Su aliento cálido me provocó escalofríos por la espalda, y su mano no dejaba de acariciar mi polla como si le perteneciera; como si hubiera sido suya desde siempre.
Deslicé los dedos por debajo de su bikini, lento y provocador, después de haberla frotado por encima.
Se colaron bajo la tela, hasta el pequeño y suave bosque que había entre sus piernas.
No estaba completamente depilada…
y, ¿sinceramente?
Me encantó.
La textura, el calor…
Mis dedos jugaron con aquellos suaves mechones como si fueran parte del premio.

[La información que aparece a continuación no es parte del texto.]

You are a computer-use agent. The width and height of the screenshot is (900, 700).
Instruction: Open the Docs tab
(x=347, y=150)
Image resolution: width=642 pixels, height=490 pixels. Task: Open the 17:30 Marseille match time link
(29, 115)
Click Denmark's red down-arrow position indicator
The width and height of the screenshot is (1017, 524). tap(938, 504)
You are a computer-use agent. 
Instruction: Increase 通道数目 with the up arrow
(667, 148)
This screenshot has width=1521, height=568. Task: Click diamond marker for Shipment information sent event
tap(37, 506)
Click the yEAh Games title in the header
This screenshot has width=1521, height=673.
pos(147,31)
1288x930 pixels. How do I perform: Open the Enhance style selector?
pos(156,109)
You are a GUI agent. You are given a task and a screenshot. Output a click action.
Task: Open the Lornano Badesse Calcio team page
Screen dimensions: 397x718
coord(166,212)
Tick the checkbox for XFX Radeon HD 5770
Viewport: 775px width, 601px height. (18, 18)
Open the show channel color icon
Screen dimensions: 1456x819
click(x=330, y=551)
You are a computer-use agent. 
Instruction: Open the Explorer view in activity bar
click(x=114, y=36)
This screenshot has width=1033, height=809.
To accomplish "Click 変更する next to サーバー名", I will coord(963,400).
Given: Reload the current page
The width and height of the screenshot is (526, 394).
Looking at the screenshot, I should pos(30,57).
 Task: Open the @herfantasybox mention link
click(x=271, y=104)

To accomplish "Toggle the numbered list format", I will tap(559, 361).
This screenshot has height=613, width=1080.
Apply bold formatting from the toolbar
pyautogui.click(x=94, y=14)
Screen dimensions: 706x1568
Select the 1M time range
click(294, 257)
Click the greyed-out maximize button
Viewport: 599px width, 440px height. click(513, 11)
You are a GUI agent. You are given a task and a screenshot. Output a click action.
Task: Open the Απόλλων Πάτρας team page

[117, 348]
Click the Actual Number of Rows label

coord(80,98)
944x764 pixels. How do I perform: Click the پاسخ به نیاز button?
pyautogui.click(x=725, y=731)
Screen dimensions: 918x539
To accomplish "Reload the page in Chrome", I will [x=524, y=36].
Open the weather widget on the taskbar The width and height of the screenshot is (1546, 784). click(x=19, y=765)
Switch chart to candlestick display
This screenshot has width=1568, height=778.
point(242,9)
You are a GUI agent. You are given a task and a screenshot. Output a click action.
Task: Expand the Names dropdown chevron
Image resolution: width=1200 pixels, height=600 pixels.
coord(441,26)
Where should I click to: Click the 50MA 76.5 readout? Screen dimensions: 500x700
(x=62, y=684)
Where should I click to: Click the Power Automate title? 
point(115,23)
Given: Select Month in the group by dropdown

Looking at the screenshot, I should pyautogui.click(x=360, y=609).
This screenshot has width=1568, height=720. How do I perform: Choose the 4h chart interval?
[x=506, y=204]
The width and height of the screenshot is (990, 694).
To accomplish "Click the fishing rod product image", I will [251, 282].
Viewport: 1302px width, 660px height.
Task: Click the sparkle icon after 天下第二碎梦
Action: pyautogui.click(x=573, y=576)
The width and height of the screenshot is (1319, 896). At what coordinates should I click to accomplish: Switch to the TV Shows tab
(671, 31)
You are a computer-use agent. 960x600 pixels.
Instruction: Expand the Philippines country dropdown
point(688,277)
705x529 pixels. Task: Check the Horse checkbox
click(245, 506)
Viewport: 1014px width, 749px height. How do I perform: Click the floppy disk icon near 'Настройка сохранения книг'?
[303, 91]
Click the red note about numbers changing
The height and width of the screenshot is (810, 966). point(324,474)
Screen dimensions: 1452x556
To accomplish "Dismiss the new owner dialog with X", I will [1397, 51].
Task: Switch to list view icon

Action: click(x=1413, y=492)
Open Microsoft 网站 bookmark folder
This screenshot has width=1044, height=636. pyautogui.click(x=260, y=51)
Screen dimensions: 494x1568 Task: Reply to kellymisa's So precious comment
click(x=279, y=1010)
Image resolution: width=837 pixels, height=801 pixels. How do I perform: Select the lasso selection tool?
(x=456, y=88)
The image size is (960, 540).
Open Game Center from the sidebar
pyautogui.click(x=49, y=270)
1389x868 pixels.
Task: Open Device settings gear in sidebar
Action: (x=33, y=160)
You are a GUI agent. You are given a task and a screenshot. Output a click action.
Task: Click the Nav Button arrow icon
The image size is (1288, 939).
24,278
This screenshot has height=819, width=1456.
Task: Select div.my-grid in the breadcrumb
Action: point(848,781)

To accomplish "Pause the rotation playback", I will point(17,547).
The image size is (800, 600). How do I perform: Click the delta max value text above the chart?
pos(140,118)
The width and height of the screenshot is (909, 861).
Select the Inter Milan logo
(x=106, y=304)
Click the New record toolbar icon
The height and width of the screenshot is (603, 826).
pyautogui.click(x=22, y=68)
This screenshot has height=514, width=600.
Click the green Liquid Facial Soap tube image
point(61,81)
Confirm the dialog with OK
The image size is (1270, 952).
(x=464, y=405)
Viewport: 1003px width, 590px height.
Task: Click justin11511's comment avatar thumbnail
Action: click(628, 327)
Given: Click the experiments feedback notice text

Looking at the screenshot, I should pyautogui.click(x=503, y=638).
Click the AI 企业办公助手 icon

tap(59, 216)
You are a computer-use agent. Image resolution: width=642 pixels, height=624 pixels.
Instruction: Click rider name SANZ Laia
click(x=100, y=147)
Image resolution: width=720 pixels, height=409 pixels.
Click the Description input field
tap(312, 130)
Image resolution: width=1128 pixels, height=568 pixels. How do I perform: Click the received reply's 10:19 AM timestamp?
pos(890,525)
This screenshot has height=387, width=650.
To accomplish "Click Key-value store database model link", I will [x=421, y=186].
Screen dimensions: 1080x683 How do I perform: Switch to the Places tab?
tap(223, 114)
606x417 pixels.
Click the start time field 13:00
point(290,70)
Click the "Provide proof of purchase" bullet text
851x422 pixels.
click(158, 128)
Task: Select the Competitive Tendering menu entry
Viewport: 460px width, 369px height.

Entonces le encontré el clítoris.
Lo froté con suavidad.
—Ahhhh…
—gimió ella, y me mordió un lado del cuello, temblando de necesidad.
—No me provoques más —volvió a susurrar, con la voz empapada en desesperación.
Quería follármela con todas mis fuerzas en ese mismo instante.
Pero aún más deseaba sentirla.
Le metí dos dedos —el corazón y el anular— más adentro, lento y con cuidado, dejando que sintiera cada centímetro mientras empujaba.
Su coño se cerró alrededor de mis dedos al instante.
Gimió más fuerte esta vez.
Mucho más fuerte.
Pero, por suerte, los otros tíos seguían en sus putos mundos, hablando por teléfono como idiotas.
Empecé a meterle los dedos suavemente, encontrando ese ritmo…
el que la hacía derretirse.
Como respuesta, ella empezó a masturbarme más rápido, apretando la mano alrededor de mi miembro como si intentara controlarlo.
Pero me detuve.
Inclinándome hacia su oído, le susurré: «Bájate el bikini».
Me lanzó de nuevo esa mirada lasciva, como si hubiera estado esperando esa orden.
Dejó de masturbarme, bajó la mano y empezó a bajarse la parte de abajo del bikini.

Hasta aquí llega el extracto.